Piccoli consigli da “La finestra sul cortile”: trascinatevi lentamente dai vostri cantucci e guardate fuori dalla finestra di casa. Avessi un gesso fino all’inguine, mi limiterei a cercare le piccole coincidenze messe in mostra sulle vetrine delle case, con il sano istinto di chi ha l’occhio abituato a catturare il balzo della tigre sulla preda, o del dito sul grilletto. Ma io sono solo un povero diavolo: a me il gesso l’hanno messo fino alla fronte, e mi accontento di guardare e basta. Se poi capita la figlia della vicina tanto meglio, con buona pace di tutti.
Esco di casa subito dopo pranzo. L’aria è fastidiosa, c’è quel tipico tanfo d’asfalto bagnato che prorompe dal basso dopo una pioggia improvvisa e che non ha fatto altro che lasciare umidità e pozze d’acqua sotto il sole. Ma visti i tempi, ogni passeggiata assume un gusto nuovo e fresco, e anche infilarsi i guanti di plastica sulle mani ancora bagnate per la fretta è gesto di incontenibile piacere, come lo è l’accostarsi alla porta per il cane che brama di uscire per soddisfare i suoi bisogni. Mi godo il silenzio di tomba della strada e dei balconi, frutto più della santa liturgia della digestione piuttosto che di altro, e mi incammino verso la mia direzione finale, con la mente già al lavoro che mi aspetta appena di ritorno, alla fattura da pagare del meccanico e al rumore degli operai che stanno lavorando sul cancello zincato della facoltà. Camminando distrattamente vado più in fretta di quanto vorrei, ma non abbastanza veloce da lasciarmi sfuggire la rivelazione della giornata: un negozietto di cose varie, non so nemmeno io di quale genere specifico di chincaglieria, ma sulla vetrina mi piace pensare di aver scorto il segno forse del genio, forse della pigrizia di un vecchio proprietario e delle sue poche fantasie sulla comunicazione ai clienti. “Chiuso per motivi familiari”: mi sembrava fossimo chiusi per altro motivo, forse ho capito male io.
Più penso e più mi muovo, più mi muovo e più penso, e quello che un tempo era un salto immediato tra le braccia salde e composte di Morfeo, oggi è diventato un giro su una giostra che non mi concede il favore di fermarsi.
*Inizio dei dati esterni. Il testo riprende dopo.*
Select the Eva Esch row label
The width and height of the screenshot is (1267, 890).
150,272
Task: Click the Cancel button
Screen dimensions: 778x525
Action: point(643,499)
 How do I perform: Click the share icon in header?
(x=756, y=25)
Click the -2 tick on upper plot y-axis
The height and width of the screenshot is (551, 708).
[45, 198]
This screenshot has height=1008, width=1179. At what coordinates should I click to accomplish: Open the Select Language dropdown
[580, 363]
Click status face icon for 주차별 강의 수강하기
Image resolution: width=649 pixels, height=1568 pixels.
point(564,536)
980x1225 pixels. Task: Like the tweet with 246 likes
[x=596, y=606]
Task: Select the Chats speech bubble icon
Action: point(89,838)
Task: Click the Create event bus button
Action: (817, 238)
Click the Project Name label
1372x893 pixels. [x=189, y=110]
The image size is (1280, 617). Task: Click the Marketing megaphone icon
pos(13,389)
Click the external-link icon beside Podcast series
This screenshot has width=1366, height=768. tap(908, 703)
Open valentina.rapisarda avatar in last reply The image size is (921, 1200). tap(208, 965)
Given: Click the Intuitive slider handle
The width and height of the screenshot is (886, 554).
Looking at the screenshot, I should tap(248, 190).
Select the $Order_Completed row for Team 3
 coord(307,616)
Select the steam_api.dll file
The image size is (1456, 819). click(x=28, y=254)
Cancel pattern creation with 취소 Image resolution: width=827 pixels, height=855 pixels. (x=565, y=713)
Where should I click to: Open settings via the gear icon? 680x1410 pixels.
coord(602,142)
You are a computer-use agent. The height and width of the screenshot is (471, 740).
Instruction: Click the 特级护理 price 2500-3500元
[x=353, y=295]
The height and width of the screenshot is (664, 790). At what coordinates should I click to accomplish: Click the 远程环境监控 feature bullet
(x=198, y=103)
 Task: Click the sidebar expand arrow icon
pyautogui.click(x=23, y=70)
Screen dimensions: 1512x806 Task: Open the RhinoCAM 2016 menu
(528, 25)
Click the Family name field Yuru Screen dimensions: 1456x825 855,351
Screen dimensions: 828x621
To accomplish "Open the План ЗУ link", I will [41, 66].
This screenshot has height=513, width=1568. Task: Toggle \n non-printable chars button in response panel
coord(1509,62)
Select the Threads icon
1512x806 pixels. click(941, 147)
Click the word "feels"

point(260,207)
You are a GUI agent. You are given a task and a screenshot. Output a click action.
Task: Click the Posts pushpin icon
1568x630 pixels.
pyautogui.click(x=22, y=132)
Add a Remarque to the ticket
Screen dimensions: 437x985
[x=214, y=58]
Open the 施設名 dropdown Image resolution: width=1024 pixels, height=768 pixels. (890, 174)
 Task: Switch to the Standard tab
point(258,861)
Percepisco ogni singolo millimetro del mio corpo, e studio con rigore scientifico non il senso della mia insonnia, ma l’impronta delle mie membra su un materasso che non mi è mai sembrato così scomodo: penso a quella che era un’impercettibile deriva del suo fianco verso destra, e che ora mi sembra la cresta di un dirupo che desidera solo gettarmi di sotto, e penso a quella maledetta molla, al suo click metallico che scatta ogni volta che vi poggio il gomito, e maledico con tutto me stesso la propaganda dei grandi magazzini di prodotti casa, e la loro terra promessa fatta di prodotti a basso prezzo e qualità “oltre ogni ragionevole aspettativa”. Nella noia ripenso a Bukowski e alle sue autorevolissime considerazioni in merito alla rilevanza del materasso nella nostra vita di uomini, alla sua versatilità, alla centralità dei suoi servigi nell’esercizio dei nostri bisogni più importanti: leggere, mangiare, dormire, scopare. Ma leggere è diventato faticoso e noioso da quando non c’è più la possibilità di vantarsi in società dei propri interessi intellettuali, e il senso di appetito sta scemando da sano e vivo ad un puro esercizio di gusto. Dormire stanca, e gli umori dei giochi che umettavano i nostri letti sono solo un ricordo lontano in questi giorni di pudico isolamento. Presuntuosamente mi compiaccio dei miei pensieri e della bassa prosa che prende forma nella mia mente, ma ironia della sorte la giostra comincia a rallentare e il pensiero comincia ad affannare: scivolo lentamente nel sonno e mando al diavolo il girotondo sul quale mi sono intrattenuto fino a quel momento. Se domani mi ricorderò qualcosa bene, altrimenti chissenefrega.